When used to apply a texture to a sphere shape, sphere mapping takes a 2D image and projects it onto the surface of the sphere being textured. The image follows the coordinate system of the sphere, where each vertex on the surface aligns much like the intersections of longitude and latitude lines on a globe. This means that, as the image reaches the poles of the sphere on the top and bottom, the image will start to compress toward a single vertex, effectively distorting the image. In many cases with a properly created texture image, this gives a more natural appearance to the sphere as opposed to using cube mapping or cylinder mapping. This technique is used to create graphics and animations of textured spheres such as the planet Earth with satellite images of the oceans and continents.
When used in environmental mapping, sphere mapping is a fast way to create an object that seems to have a mirror surface. The process calculates the vectors of light from the surface of the sphere, and that vector is then translated into coordinates that are used to find the color within a 2D image. Unlike projection sphere mapping, the reflective version distorts the image in a slightly different way.

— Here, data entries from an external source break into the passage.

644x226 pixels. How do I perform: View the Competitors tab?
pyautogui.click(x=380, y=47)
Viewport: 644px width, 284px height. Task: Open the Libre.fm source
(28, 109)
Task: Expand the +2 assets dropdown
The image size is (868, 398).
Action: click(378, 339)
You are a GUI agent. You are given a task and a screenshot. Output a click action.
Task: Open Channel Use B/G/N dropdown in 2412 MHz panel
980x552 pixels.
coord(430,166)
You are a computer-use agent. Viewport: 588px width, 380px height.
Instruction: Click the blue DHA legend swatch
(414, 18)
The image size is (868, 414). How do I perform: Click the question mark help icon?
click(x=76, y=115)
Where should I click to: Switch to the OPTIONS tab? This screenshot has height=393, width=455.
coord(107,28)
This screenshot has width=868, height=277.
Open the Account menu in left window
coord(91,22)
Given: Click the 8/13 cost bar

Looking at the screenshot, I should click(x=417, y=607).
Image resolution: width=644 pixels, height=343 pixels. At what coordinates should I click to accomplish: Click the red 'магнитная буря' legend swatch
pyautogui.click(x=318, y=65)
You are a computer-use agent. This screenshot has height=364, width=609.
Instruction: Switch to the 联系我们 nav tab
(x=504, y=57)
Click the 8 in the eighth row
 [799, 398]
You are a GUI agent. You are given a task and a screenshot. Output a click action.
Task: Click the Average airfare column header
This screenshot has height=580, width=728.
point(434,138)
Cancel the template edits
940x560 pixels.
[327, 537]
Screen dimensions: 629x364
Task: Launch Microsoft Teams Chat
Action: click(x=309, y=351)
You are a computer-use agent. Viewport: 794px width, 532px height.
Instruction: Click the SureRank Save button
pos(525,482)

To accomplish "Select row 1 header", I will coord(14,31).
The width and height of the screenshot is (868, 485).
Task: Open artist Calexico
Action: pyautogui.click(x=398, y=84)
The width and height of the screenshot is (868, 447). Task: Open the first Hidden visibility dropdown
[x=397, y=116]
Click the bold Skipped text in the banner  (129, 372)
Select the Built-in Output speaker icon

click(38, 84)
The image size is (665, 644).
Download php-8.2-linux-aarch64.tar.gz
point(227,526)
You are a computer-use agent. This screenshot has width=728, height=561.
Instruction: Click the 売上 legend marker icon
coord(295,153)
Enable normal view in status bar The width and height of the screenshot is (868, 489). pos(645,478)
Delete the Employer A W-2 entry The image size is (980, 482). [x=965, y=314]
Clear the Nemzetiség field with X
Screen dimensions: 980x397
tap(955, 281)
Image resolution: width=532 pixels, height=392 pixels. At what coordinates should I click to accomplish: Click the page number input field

One advantage to using environmental sphere mapping is that it is very fast compared to other methods, such as ray tracing, which dynamically calculates the reflection based on the objects in the scene. The method is fast because the reflection actually is a pre-rendered image. This leads to some complications with the technique, because dynamic changes to the environment, or objects that are moving in the scene, will not be shown in the reflection. Additionally, because the perceived reflection is static, concave shapes that receive the mapping will not reflect themselves, causing a sometimes confusing visual effect.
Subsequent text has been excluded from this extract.